-------- THE DATA

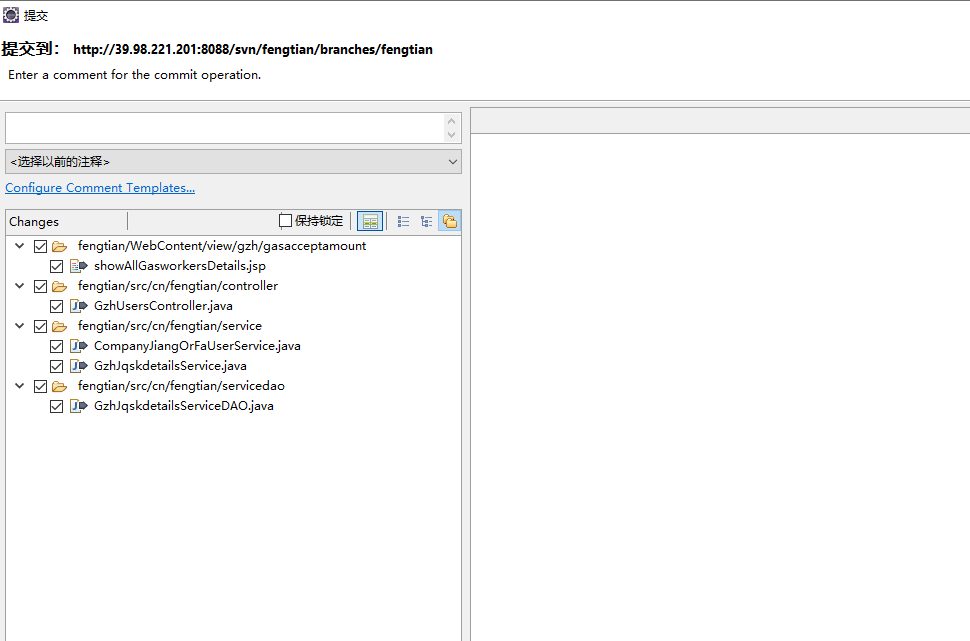Click the GzhUsersController.java file icon
970x641 pixels.
click(x=79, y=306)
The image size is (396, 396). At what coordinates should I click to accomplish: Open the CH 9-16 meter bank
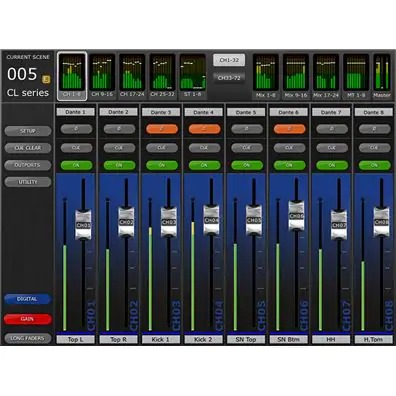102,76
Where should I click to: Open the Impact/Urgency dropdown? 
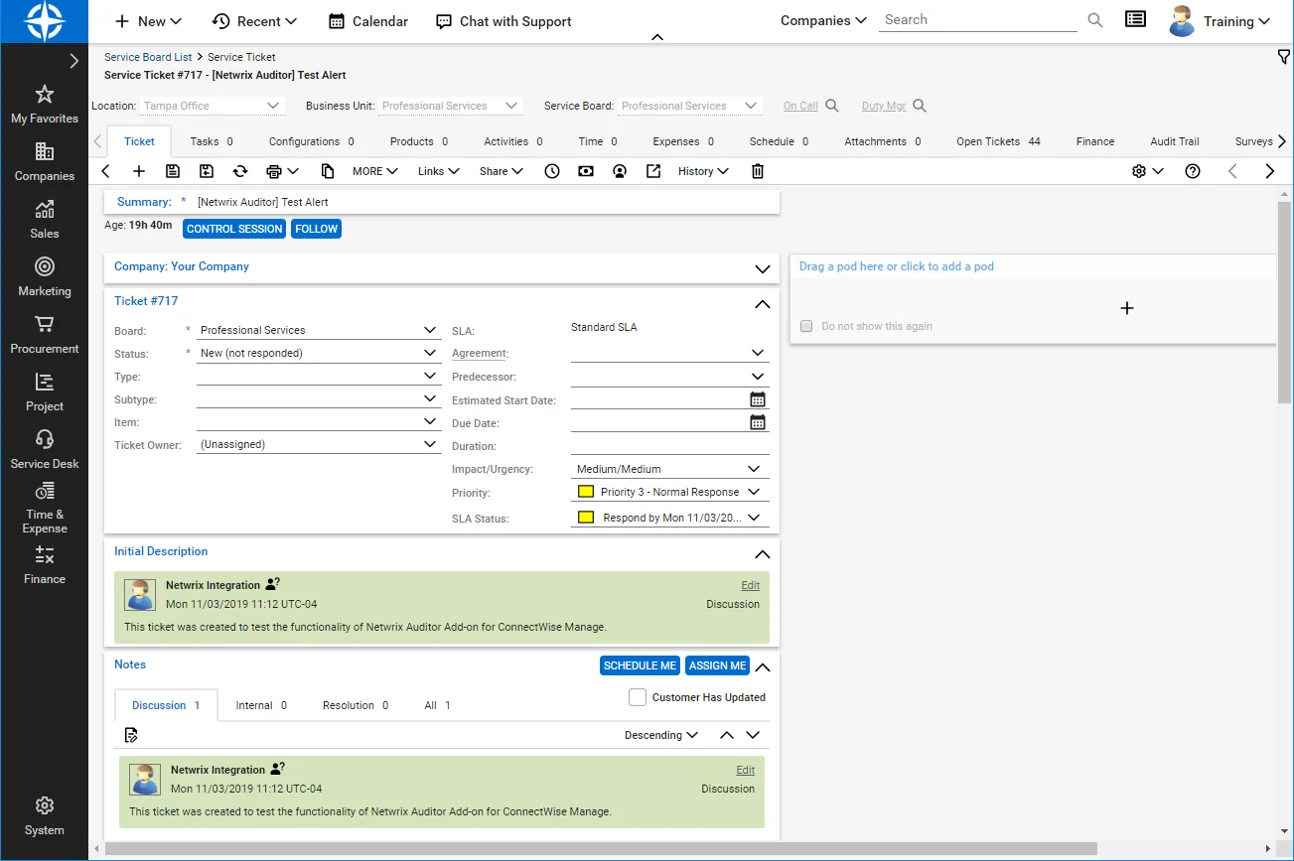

----------------

**TASK PROMPT:** Starting with the line that contains "The image size" and ending with the last line of the data above, transcribe exactly those lines and no others, without pictures.

**RESULT OF THE EXERCISE:**
The image size is (396, 396). At what coordinates should I click to accomplish: Open the CH 9-16 meter bank
102,76
Where should I click to: Open the Impact/Urgency dropdown? 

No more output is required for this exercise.